Belum lama ini China berhasil menyalakan “matahari buatan” selama 101 detik dengan suhu 120 juta derajad Celcius pada reactor fusi nuklir yang dinamai Tokamak yang berlokasi di Hefei Institute of Physical Science of the Chinese Academy of Science, China bagian Timur. Percobaan ini meniru proses fusi nuklir yang terjadi pada matahari dan bintang-bintang lainnya yang menghasilkan energi yang tak terbatas besarnya dan bersih. (Global Times, 28 Mei 2021)
Marilah mengenal sedikit tentang fusi nuklir dengan bahasa yang disederhanakan. Proses fusi nuklir adalah penggabungan dua inti atom atau lebih menjadi satu atom dengan masa yang bertambah besar. Pertambahan masa atom ini menghasilkan energy yang sangat besar. Dalam hal ini dipergunakan isotop atom Hydrogen dan isotop atom Helium sebagai bahan dasar matahari. Prosesnya diawali dengan pembakaran Hidrogen dan Helium pada suhu tinggi hingga ratusan juta derajad Celcius sehingga atom Hidrogen dan Helium yang stabil menjadi isotop yang reaktif. Isotop Hidrogen dan Helium yang reaktif tersebut saling bertumbukan satu sama lain sehingga isotop tersebut ada yang bergabung menjadi satu atom yang masanya tentu saja menjadi lebih besar dari pada masa atom sebelumnya. Reaksi penggabungan ini atom ini disebut fusi nuklir dan bersifat menghasilkan energi (eksoterm). Para isotop yang telah bergabung dan yang masih sendirian tersebut tetap terus akan selalu bertumbukan dan selalu meghasilkan energi yang sangat besar. Proses reaksi fusi nuklir ini disebut reaksi berantai karena berlangsung terus menerus atau abadi. Jadi pada saat pertama saja diperlukan energi untuk membakar atom Hidrogen dan Helium, selanjutnya setelah atom-atom tersebut menjadi isotop (reaktif), mereka akan saling bertumbukan secara terus menerus dan akan menghasilkan energi yang sangat besar dan terus menerus pula atau disebut energi abadi. Luar biasa bukan? Jadi, matahari itu sekali bersinar akan tetap bersinar terus dan tidak pernah akan habis partikelnya. Demikian pula prinsip kerja “matahari buatan”.
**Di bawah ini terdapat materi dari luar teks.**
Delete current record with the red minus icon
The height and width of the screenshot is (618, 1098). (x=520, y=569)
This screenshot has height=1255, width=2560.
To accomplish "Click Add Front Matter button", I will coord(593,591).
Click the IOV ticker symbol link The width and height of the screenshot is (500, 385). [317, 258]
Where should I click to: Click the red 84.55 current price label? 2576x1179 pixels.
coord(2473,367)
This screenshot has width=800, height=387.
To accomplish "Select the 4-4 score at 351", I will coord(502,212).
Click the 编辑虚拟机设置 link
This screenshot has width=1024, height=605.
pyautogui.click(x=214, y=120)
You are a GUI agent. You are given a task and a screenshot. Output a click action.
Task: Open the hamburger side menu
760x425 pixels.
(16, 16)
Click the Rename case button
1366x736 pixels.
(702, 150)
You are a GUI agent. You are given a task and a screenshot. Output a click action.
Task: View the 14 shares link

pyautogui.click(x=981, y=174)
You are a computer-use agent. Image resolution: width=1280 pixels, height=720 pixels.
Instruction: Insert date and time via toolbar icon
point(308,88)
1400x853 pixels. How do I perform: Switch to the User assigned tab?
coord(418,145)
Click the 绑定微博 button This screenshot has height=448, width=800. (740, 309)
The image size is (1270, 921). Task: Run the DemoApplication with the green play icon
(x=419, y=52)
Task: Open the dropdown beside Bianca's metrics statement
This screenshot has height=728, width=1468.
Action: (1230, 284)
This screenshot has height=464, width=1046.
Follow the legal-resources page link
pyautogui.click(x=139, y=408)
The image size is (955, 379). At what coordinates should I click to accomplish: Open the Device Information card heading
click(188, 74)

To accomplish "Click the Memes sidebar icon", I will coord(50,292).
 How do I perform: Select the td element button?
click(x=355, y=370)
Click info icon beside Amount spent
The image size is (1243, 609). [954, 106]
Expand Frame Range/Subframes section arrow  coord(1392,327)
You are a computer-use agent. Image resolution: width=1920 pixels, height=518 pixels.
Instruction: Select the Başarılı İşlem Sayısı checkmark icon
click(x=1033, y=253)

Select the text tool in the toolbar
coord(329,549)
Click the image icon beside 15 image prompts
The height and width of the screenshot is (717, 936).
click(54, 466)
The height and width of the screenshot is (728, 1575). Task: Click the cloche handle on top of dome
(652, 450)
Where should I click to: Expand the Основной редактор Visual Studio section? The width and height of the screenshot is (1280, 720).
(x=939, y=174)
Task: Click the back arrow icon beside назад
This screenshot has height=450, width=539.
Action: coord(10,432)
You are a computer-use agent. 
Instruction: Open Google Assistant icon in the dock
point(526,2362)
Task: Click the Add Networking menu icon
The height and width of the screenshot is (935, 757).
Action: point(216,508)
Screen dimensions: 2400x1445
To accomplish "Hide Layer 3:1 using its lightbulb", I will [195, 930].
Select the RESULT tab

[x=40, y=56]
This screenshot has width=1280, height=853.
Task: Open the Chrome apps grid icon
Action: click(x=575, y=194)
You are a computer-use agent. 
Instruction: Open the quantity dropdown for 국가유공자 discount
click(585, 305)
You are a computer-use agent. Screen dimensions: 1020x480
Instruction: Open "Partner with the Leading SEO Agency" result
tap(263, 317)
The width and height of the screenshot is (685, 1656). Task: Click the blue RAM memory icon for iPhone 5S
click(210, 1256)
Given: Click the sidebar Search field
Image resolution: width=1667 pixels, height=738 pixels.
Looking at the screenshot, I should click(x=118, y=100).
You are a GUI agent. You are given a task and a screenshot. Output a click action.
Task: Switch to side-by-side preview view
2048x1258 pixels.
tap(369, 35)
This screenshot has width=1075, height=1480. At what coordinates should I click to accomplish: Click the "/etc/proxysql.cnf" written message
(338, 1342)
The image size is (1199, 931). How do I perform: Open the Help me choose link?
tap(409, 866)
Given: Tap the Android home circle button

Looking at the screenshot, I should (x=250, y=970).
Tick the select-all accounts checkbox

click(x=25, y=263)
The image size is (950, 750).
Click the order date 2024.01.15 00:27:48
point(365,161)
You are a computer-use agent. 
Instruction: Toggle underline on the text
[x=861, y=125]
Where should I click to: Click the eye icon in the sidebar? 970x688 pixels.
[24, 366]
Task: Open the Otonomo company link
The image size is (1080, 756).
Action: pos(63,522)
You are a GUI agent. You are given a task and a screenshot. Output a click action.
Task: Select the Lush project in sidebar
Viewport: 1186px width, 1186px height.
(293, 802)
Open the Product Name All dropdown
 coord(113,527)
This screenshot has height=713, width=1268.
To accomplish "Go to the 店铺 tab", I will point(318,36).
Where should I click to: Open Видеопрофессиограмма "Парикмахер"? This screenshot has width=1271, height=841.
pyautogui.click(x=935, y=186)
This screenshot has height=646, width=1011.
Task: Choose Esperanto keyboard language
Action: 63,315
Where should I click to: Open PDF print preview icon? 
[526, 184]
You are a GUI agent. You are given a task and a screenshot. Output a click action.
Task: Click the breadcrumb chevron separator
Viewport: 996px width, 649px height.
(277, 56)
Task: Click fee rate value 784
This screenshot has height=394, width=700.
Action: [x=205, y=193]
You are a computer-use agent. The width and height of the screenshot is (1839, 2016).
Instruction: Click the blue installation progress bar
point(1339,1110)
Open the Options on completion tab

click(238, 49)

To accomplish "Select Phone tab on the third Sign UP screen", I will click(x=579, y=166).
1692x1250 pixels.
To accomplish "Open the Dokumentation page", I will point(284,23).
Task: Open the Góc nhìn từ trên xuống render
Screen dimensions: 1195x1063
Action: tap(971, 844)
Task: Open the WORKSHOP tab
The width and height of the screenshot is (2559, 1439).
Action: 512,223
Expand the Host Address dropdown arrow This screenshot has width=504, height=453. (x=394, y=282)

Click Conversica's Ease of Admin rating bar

Proses fusi nuklir yang menghasilkan suhu sebesar ratusan juta derajad Celcius itu menghasilkan lapisan plasma sangat panas yang berputar mengelilingi gumpalan isotop Hidrogen dan Helium yang ditahan oleh elektromagnet yang sangat dingin (supercooled electromagnets). Lapisan electromagnet ini yang menjaga suhu di dalam gumpalan isotop tersebut akan tetap terjaga. Bila lapisan electromagnet ini tidak cukup kuat untuk menahan plasma panas hasil dari reaksi fusi nuklir itu, maka suhu akan turun dan para isotop yang reaktif itu akan kembali menjadi atom-atom yang non reaktif sehingga proses reaksi akan terhenti. Matahari asli yang ciptaan Tuhan sudah berhasil menyala sekitar 4,6 milyard tahun, sedangkan matahari buatan manusia baru menyala paling lama 101 detik. Namun hasil karya manusia tersebut perlu diacungi jempol dan merupakan keberhasilan yang pantas dibanggakan. Dengan keberhasilan menyala tersebut, di kemudian hari tentu saja akan berhasil diketemukan tebal lapisan electromagnet yang cukup untuk menahan panas fusi nuklir selamanya. Bilamana telah berhasil diketemukan lapisan electromagnet yang optimal menahan panas fusi nuklir itu, maka “matahari buatan” siap diluncurkan ke orbit bumi atau bahkan ke luar angkasa pada sistem tata surya dan dikelilingi planet-planetnya. Pada saat itu manusia akan disebut pencipta tata surya. Melihat perkembangan tehnologi sampai saat ini, hal tersebut bukanlah hal yang mustahil.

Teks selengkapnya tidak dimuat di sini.